Rock and roll is rife with tales of death and mortality. Hank Williams said it best with “I’ll never get out of this world alive.” And then Jim Morrison paraphrased this sentiment with “No one here gets out alive.” Both of those guys were dead by thirty. But Johnny Cash has lived to be an old man. He’ll turn 126 this year and he just released the fourth album in his American Recordings series, produced by Rick Rubin.


It is a well-known fact that Johnny Cash was the one who convinced Elvis Presley to put grease in his hair and shake his dick in the direction of the young girls in the first row. Plus, he introduced Jerry Lee Lewis to his first black girlfriend (pre-cousin) who happened to be 13 years old at the time (which wasn’t as wrong back then, they say, except for the black part). He also persuaded Roy Orbison to never remove his sunglasses (like Ray Charles!) and to ingest herbs that created the effect of a chemical vasectomy.

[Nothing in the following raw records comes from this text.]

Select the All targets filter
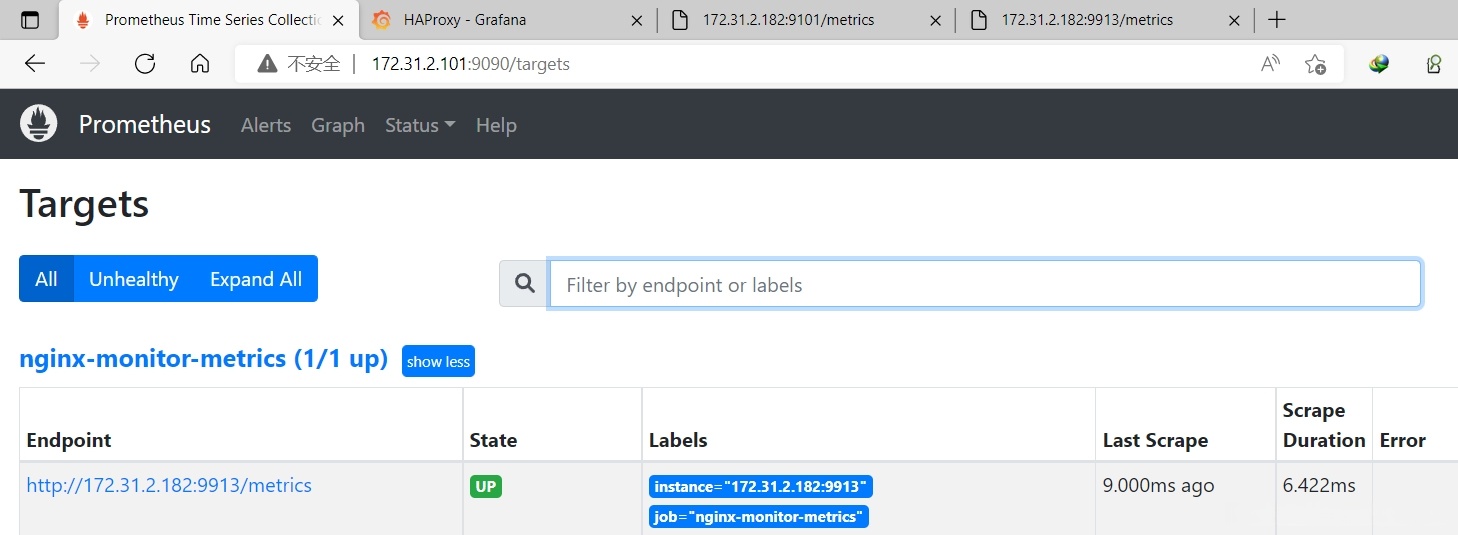Viewport: 1458px width, 535px height. click(x=46, y=279)
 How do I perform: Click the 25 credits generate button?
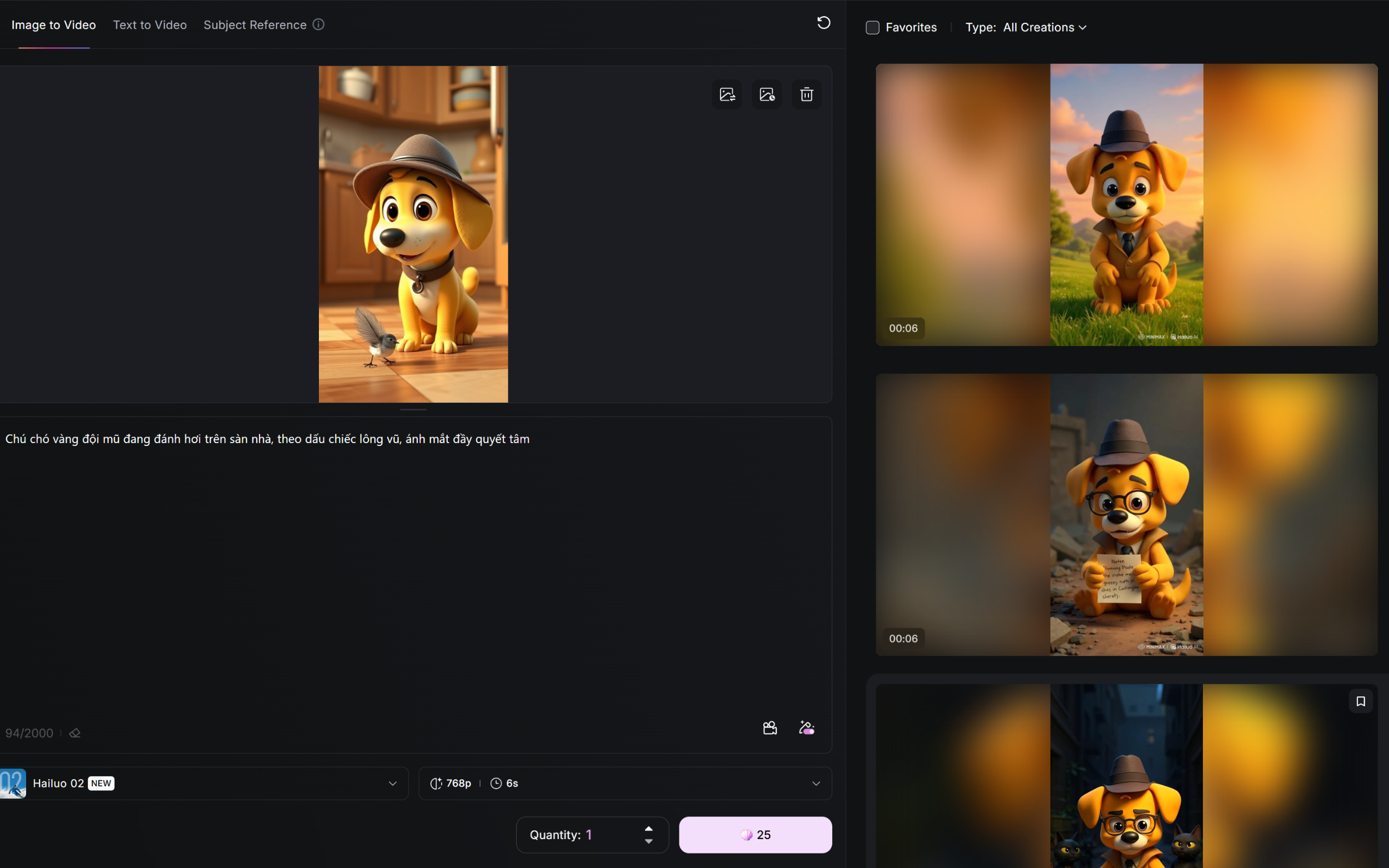[x=755, y=835]
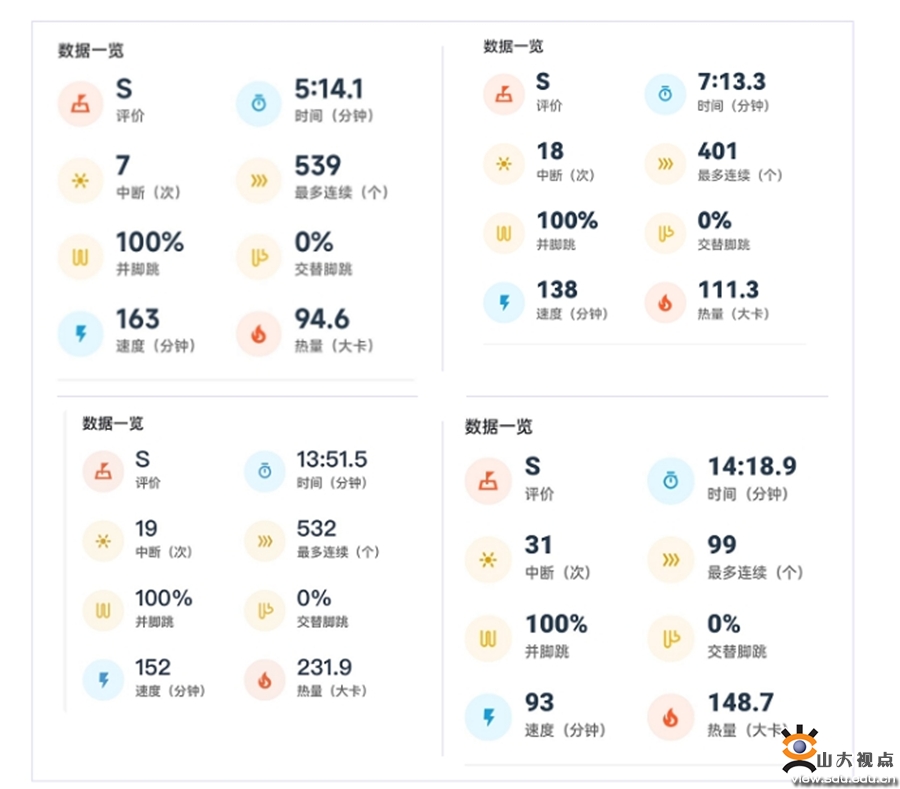Click the lightning icon next to 138
The height and width of the screenshot is (789, 900).
pos(504,303)
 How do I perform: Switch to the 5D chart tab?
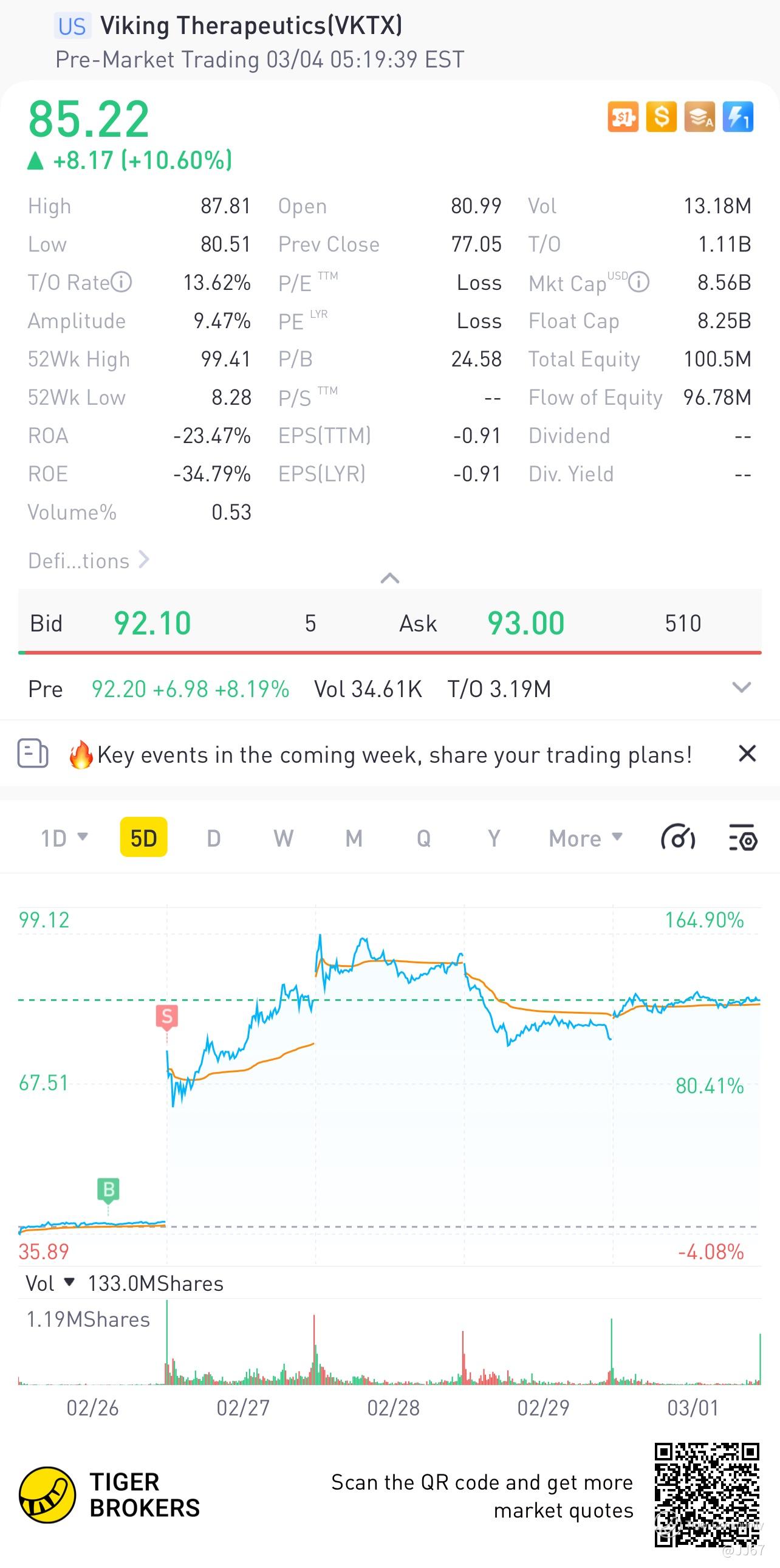point(143,838)
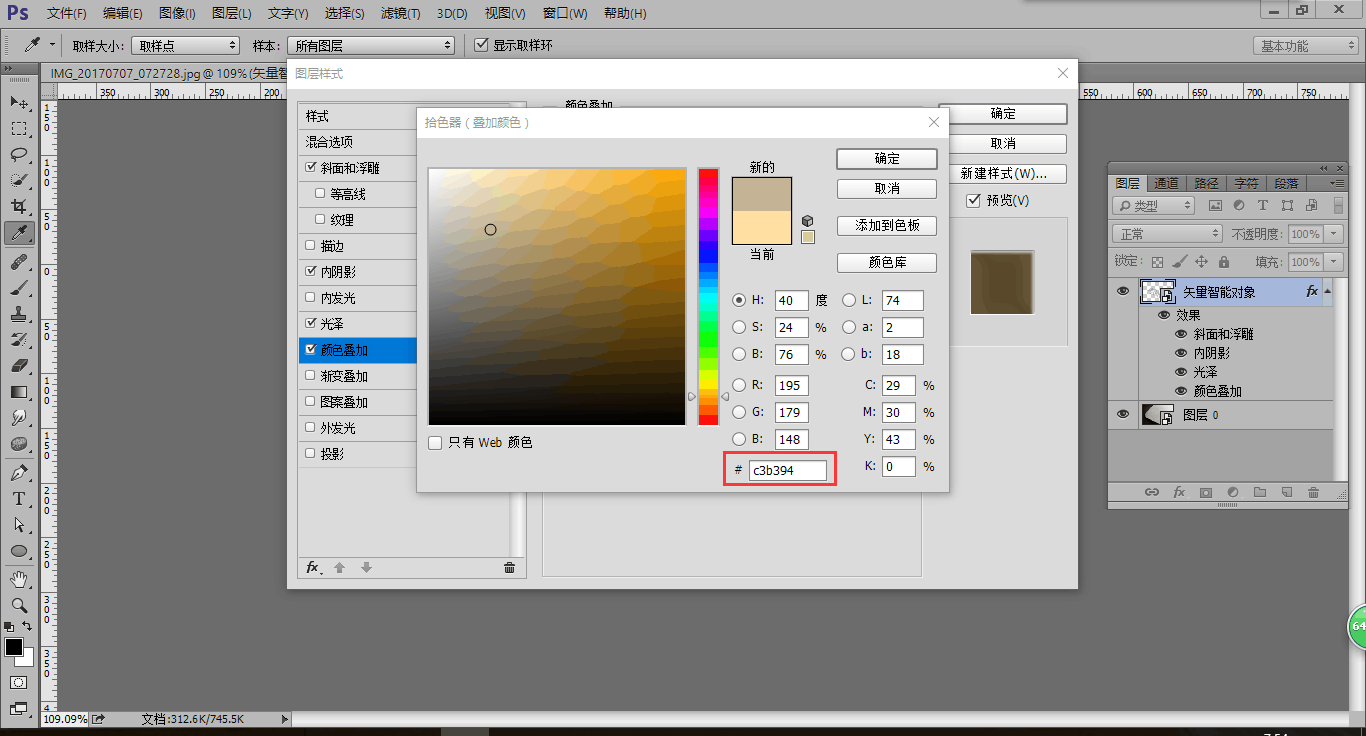Open the 样本 dropdown in options bar
Screen dimensions: 1366x736
tap(370, 46)
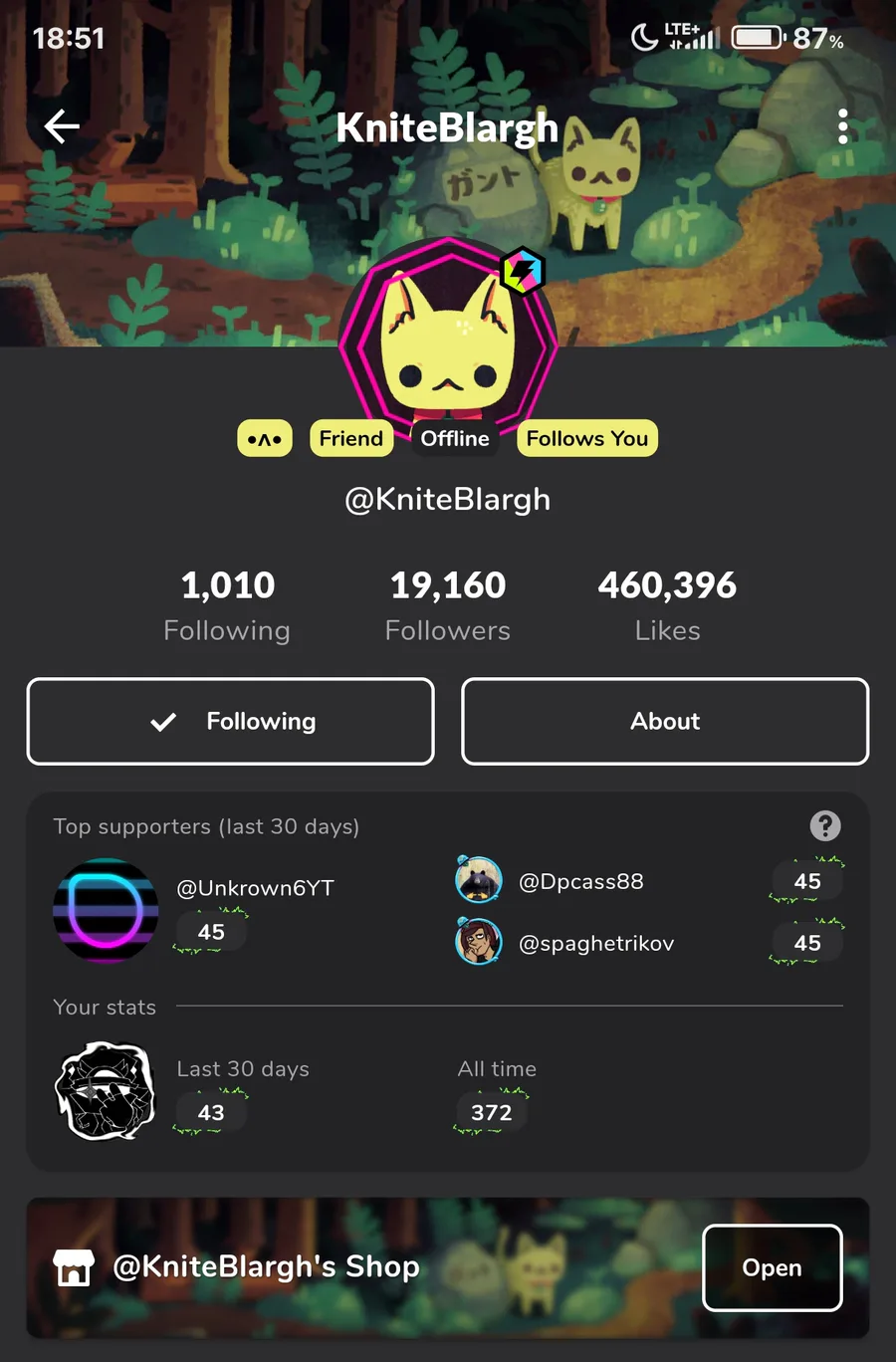Open the @Unkrown6YT supporter avatar
896x1362 pixels.
106,910
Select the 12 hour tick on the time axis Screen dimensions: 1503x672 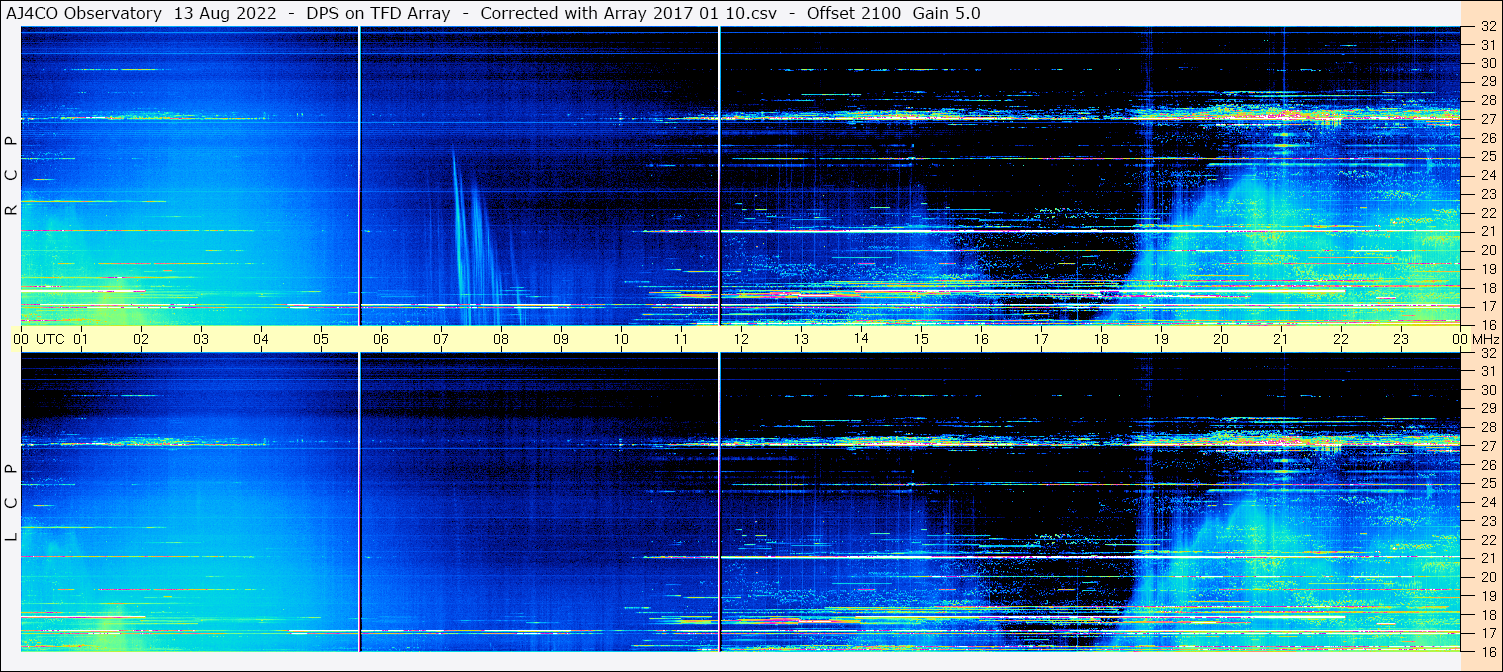pyautogui.click(x=741, y=339)
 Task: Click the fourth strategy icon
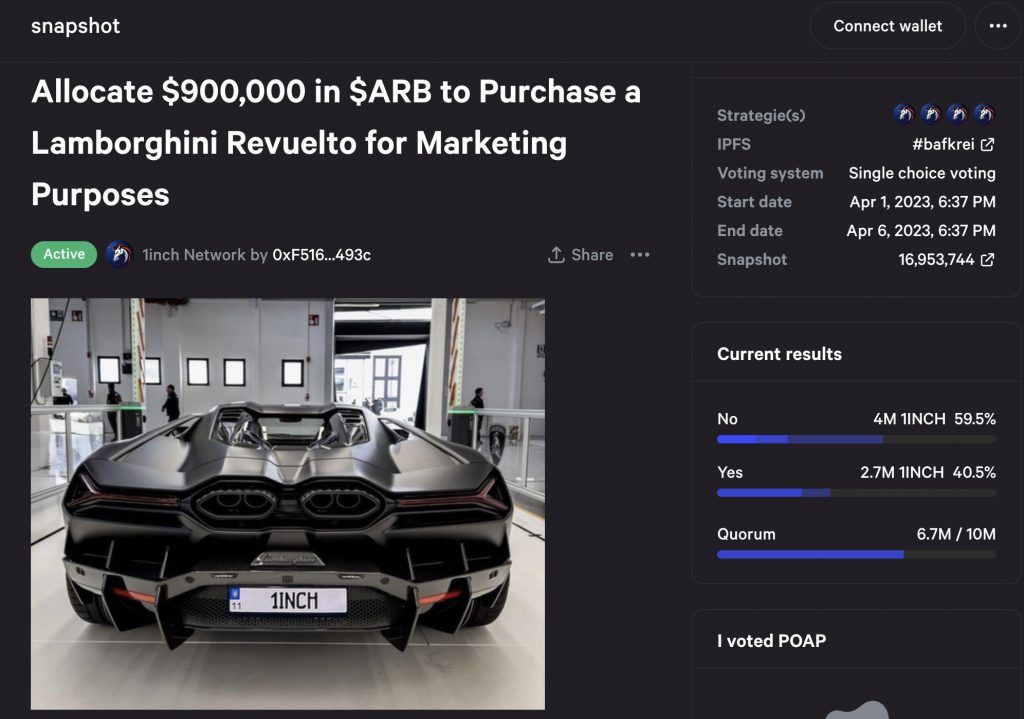point(985,114)
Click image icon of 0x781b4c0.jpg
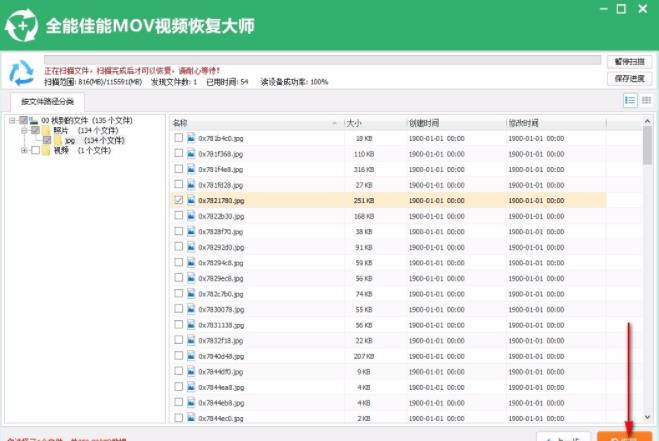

One listen to Orbison’s voice, though, and you see that it was well worth his noble sacrifice—he sings like an angel. So even if Johnny Cash had never recorded a single note, he would have already earned his seat in the rock and roll hall of fame (and I’m not talking about the one in Cleveland, baby—I’m talking about the metaphorical one that includes Hasil “The Haze” Adkins as well as the Great Darryl Nathan).

But he did record a single note, several of them actually, and he sang at least three notes too. Listen to him searching for the pitch in “I Walk the Line” by humming before each verse. Ho ho, that’s an old trick but most people don’t record that part. Or they don’t sing it into the microphone, but Johnny Cash did. Even back in 1955 at the tender age of 17 he was flipping off the man and showing everybody that you don’t have to be some superhero like Bing Crosby to be a singer. Oh no, you can be human. A mere mortal.

And he’s been recording songs about mortality ever since.

We already covered the fact that everybody sings about dying. And they always have. Listen to thirty seconds of any of the six disks in the Anthology Of American Folk Music (compiled by Harry Smith), and you’ll see that the only thing those cotton-pickin’ (no shit) hillbillies from the 1920s sang about was killing, getting killed, dying, and grieving. It’s downright spooky stuff that makes Marilyn Manson and all those goddamned geeks with the face paint and spikes sticking out of their faces (you’ve seen the video, right?) sound like Doris flipping Day.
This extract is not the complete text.